The monthly data published during October in the Czech Republic was weak. GDP growth disappointed again and inflation slowed significantly, but the CNB is not cutting rates for the time being. According to the first estimate, GDP growth in the third quarter reached a surprisingly weak -0.3% quarter-on-quarter (-0.6% year-on-year). The unemployment rate remains the lowest in the EU. Czech consumer inflation in its core component reached 0.5% over the last three months (until September). This is a quarterly pace, on the one hand, significantly lower than in the same three months of 2021 (2.8%) or 2022 (2.9%), but also a pace consistent with the pace of those three months in 2020, when the economy began to struggle with by meeting the inflation target.

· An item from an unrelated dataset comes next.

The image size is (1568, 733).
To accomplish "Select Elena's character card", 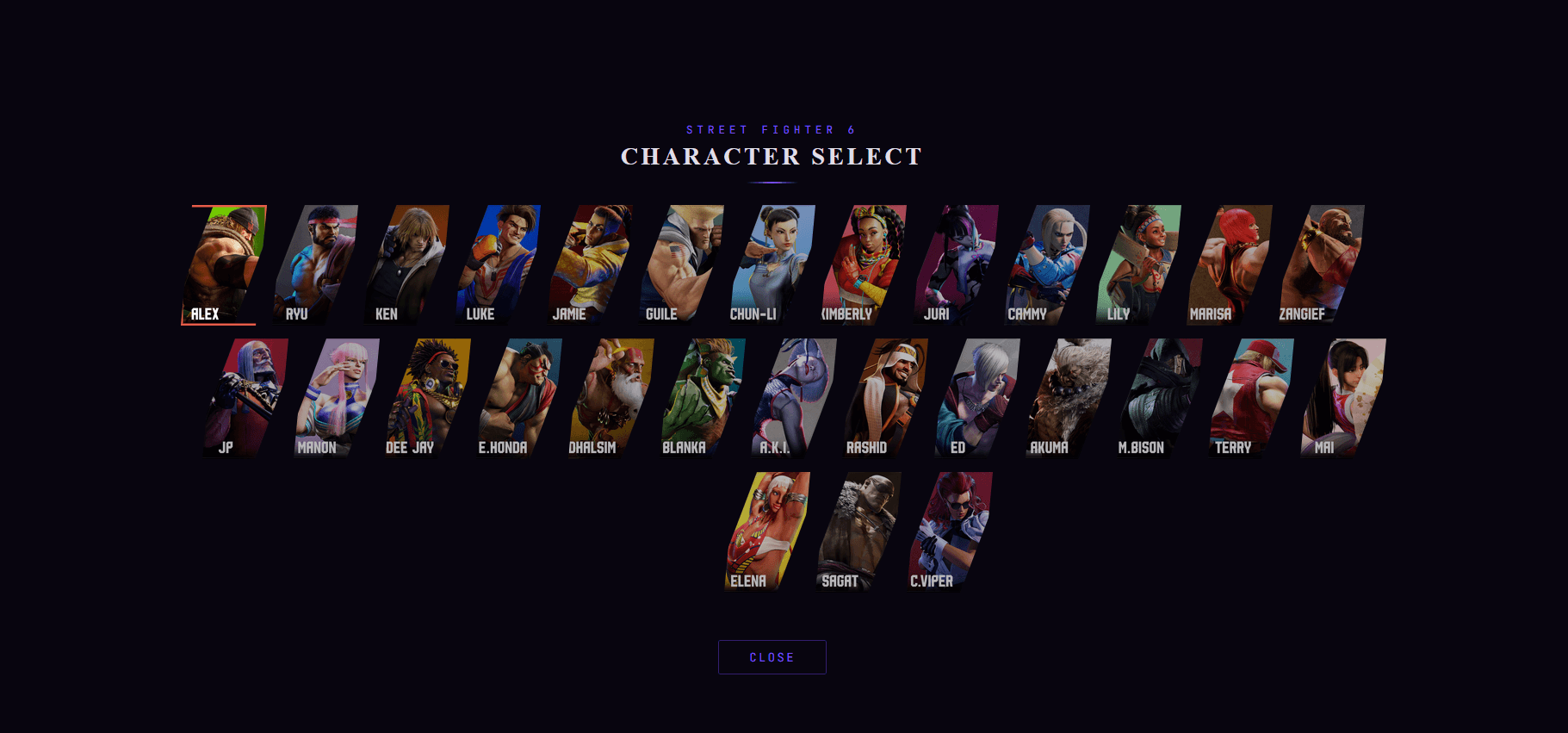I will tap(768, 531).
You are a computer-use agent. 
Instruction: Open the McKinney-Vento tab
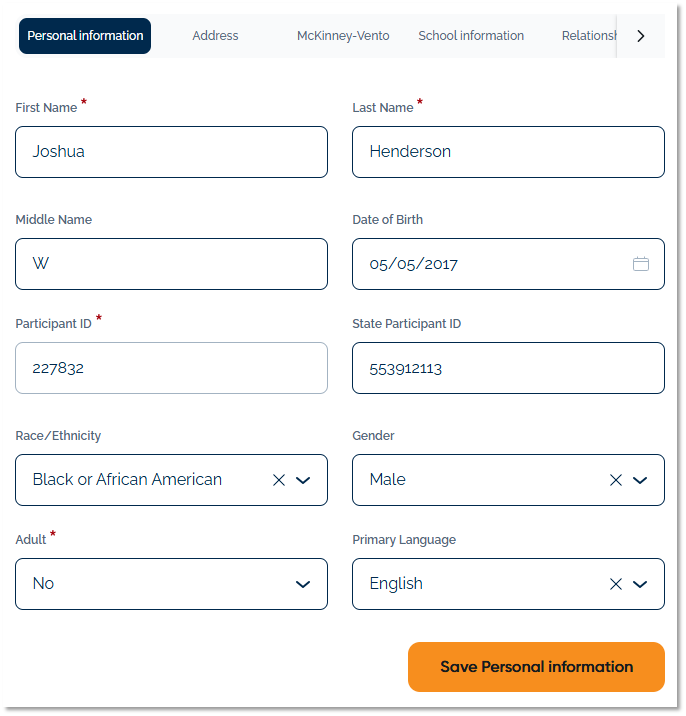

So it continues to look like core inflation will remain persistently higher next year and will be around 3.5-4% rather than 2%. At the CNB meeting in early November, rates remained unchanged, although for the first time in a long time, a pair of BR members voted for their decrease by 0.25%. However, the majority of the Banking Council was against it, mainly due to the risks of the new forecast (which called for a rate cut). “The Banking Council assessed the risks as significant and moving in a pro-inflationary direction.” The Banking Council perceives both the risk from the labor market (“the pro-inflationary risk is mainly the threat of losing the anchoring of inflationary expectations, which could be reflected in increased wage demands and also in a more significant revaluation at the beginning of the next of the year”), as well as from fiscal policy (“a pro-inflationary risk is also the possible prolonged effect of an expansionary fiscal policy”). The first drop in rates may not come until next year, when it becomes clear how significant the January revaluation really was. Such a scenario is supported by the mention that “the macroeconomic costs of keeping rates at their current level longer compared to the basic scenario would be low if pro-inflationary risks are not met” and that “the trajectory of interest rates will most likely be higher in the coming quarters compared to the basic scenario of the forecast “.